My wife brought this to my attention this evening, so I thought I would write about it just in case you’ve not heard about it.

Apparently there is a fruit from West Africa, that turns anything sour sweet. My curiosity peaked when I heard that it turn sour foods sweet because I have an awful sweet tooth, and this may be why I am over weight. Anywho, moving on.

They say that this is good for those going through chemo, as with chemotherapy food taste like metal. I can not attest to this has I have never had cancer, or the need for chemo. However, I am trying to cut sugar out of my diet, so I am thinking of purchasing a few of these, 20 for $60.00, and try them on food I absolutely detest such as rice. Below is what I have read so far on this so-called wonderful fruit.

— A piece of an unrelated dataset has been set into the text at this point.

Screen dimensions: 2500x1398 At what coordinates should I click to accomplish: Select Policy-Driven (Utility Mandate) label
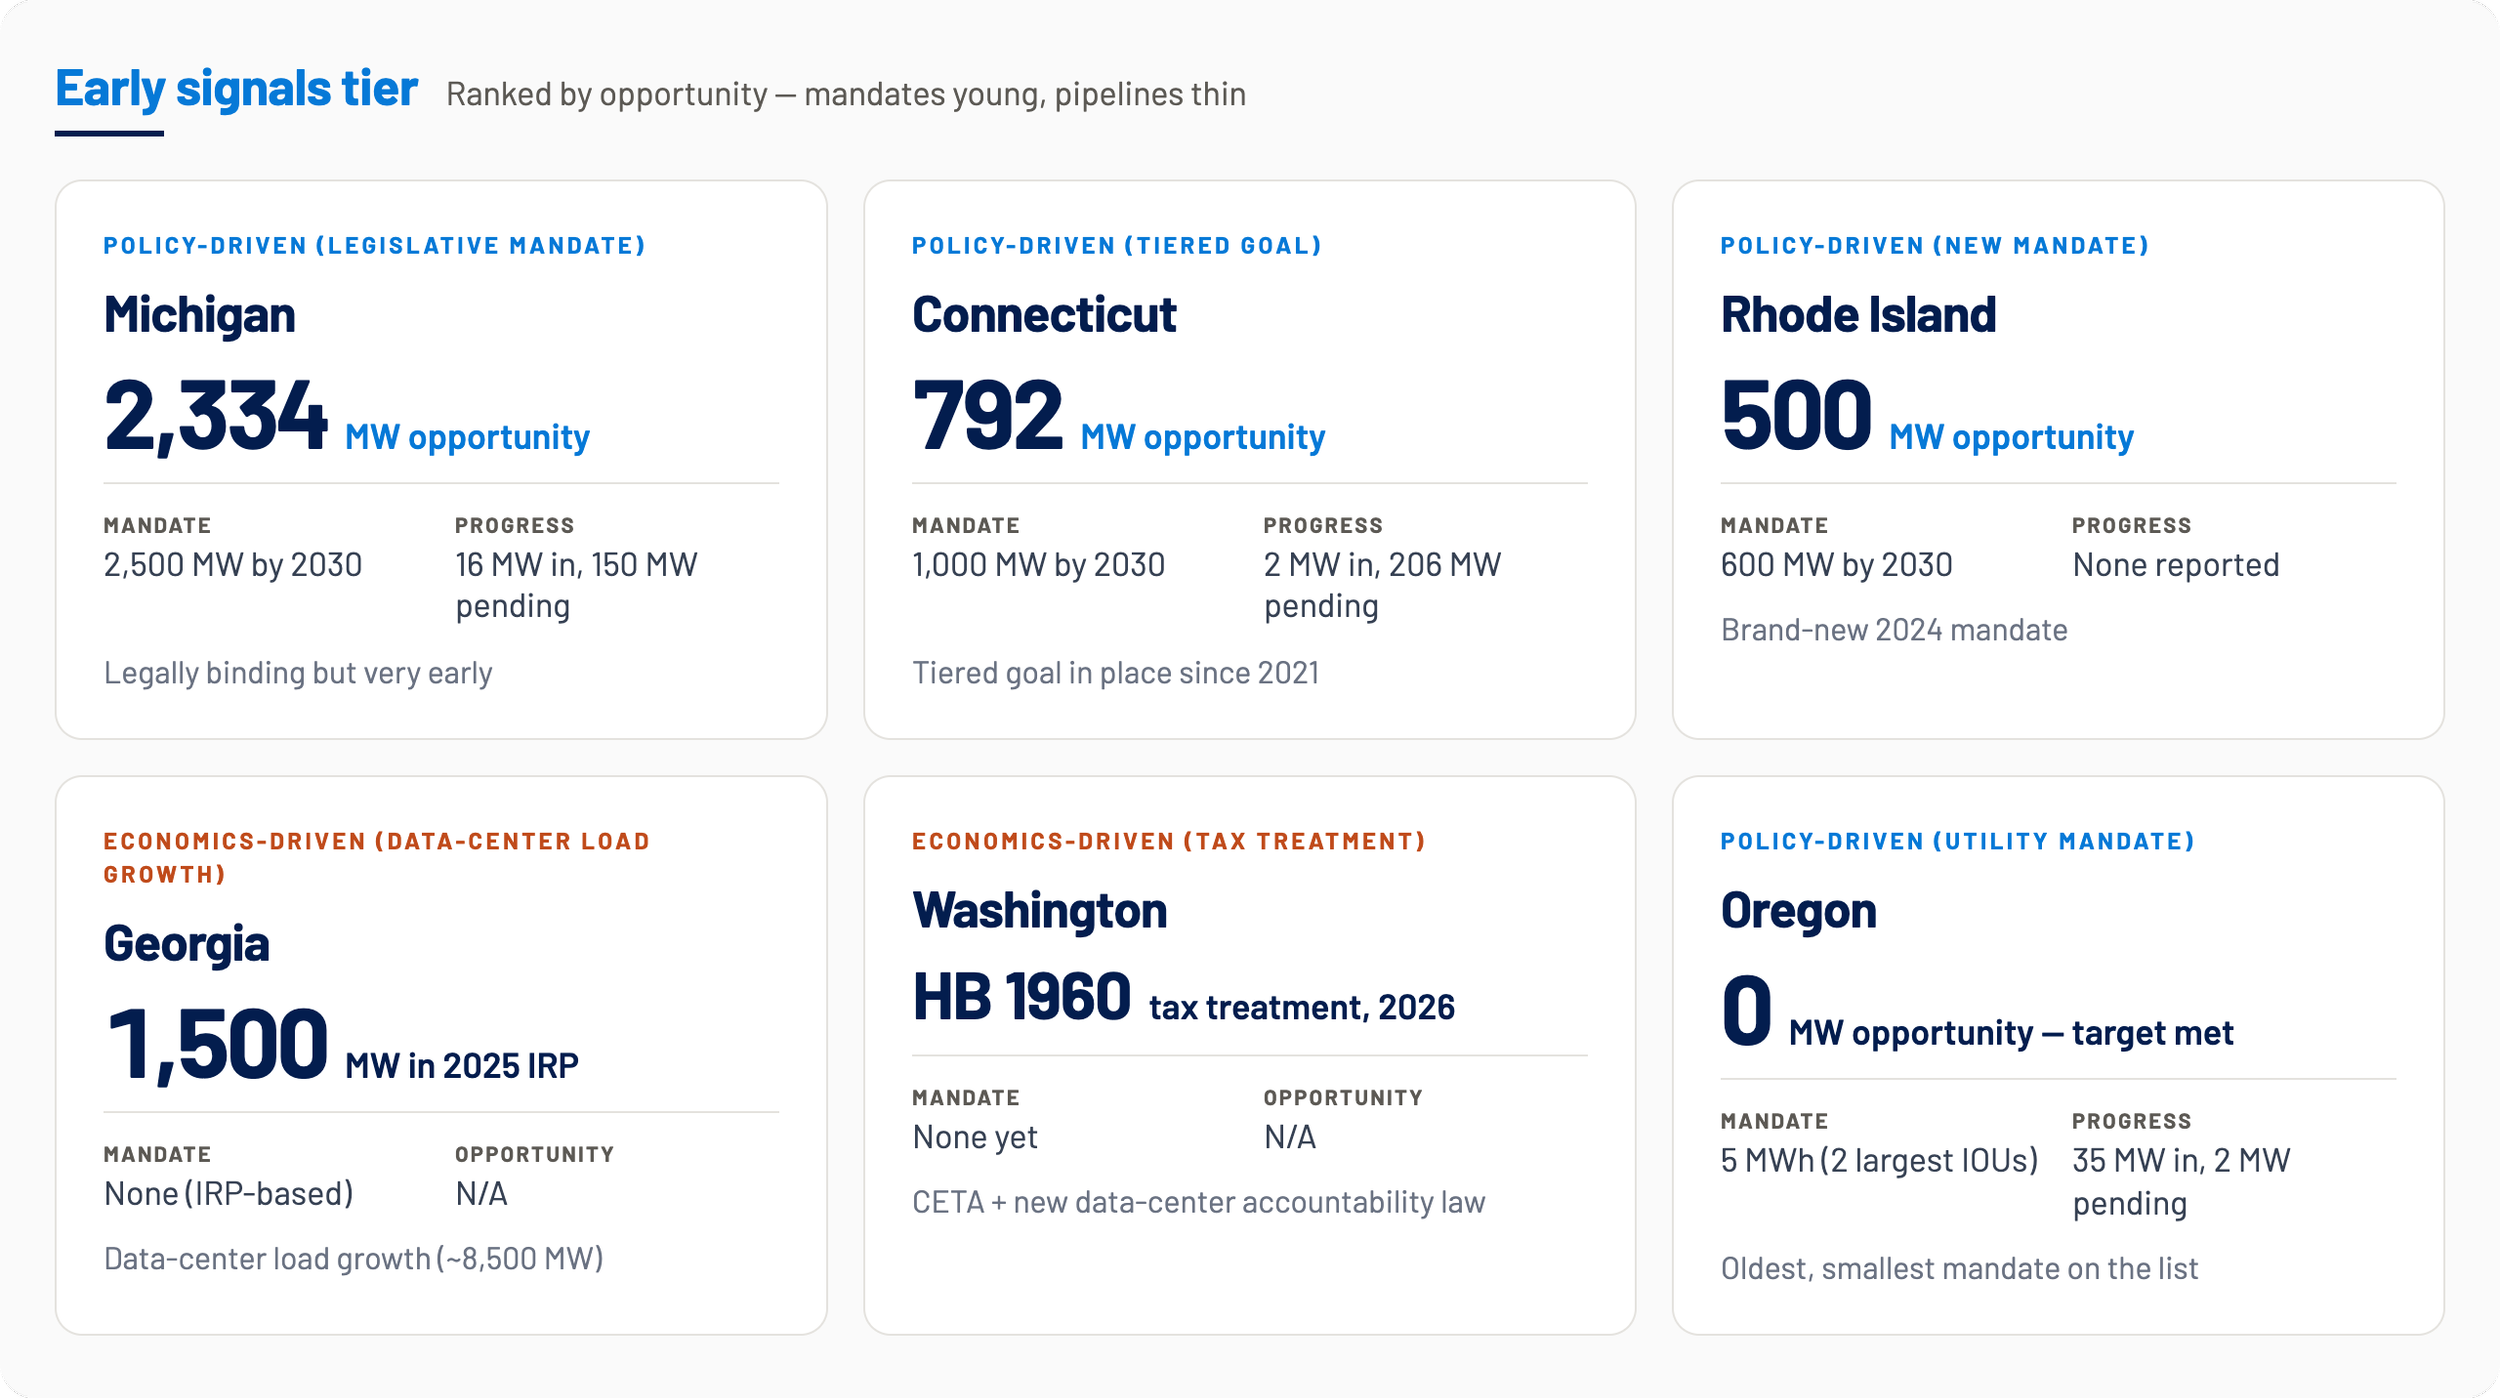[x=1958, y=842]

The miracle fruit plant (Synsepalum dulcificum) produces berries that, when eaten, cause sour foods (such as lemons and limes) consumed later to taste sweet. The berry, also known as miracle, magic, miraculous or flavor berry,[2][3] was first documented by explorer Chevalier des Marchais[4] who searched for many different fruits during a 1725 excursion to its native West Africa. Marchais noticed that local tribes picked the berry from shrubs and chewed it before meals. The plant grows in bushes up to 20 feet (6.1 m) high in its native habitat, but does not usually grow higher than ten feet in cultivation, and it produces two crops per year, after the end of the rainy season. It is an evergreen plant that produces small red berries, with flowers that are white and which are produced for many months of the year. The seeds are about the size of coffee beans.

The berry contains an active glycoprotein molecule, with some trailing carbohydrate chains, called miraculin.[5][6] When the fleshy part of the fruit is eaten, this molecule binds to the tongue's taste buds, causing sour foods to taste sweet. While the exact cause for this change is unknown, one hypothesis is that the effect may be caused if miraculin works by distorting the shape of sweetness receptors "so that they become responsive to acids, instead of sugar and other sweet things".[3] This effect lasts 15-30 minutes.[7]

The fruit has been so popular that some are having tasting parties and trying its sweetness on several different items such as hot sauce with its taste turning to honey. That’s different! I wonder if I will be able to get this in a juice some day? Now that would be awesome. I could sit down with a bowl of rice, and my miracle fruit juice and be as happy as a clam. What would be even better is, if I could get a few of those seeds and plant me a nice grove of these evergreens. And it looks like I found the place. Now if I can just keep out those rodents! Ya’ll have a good night!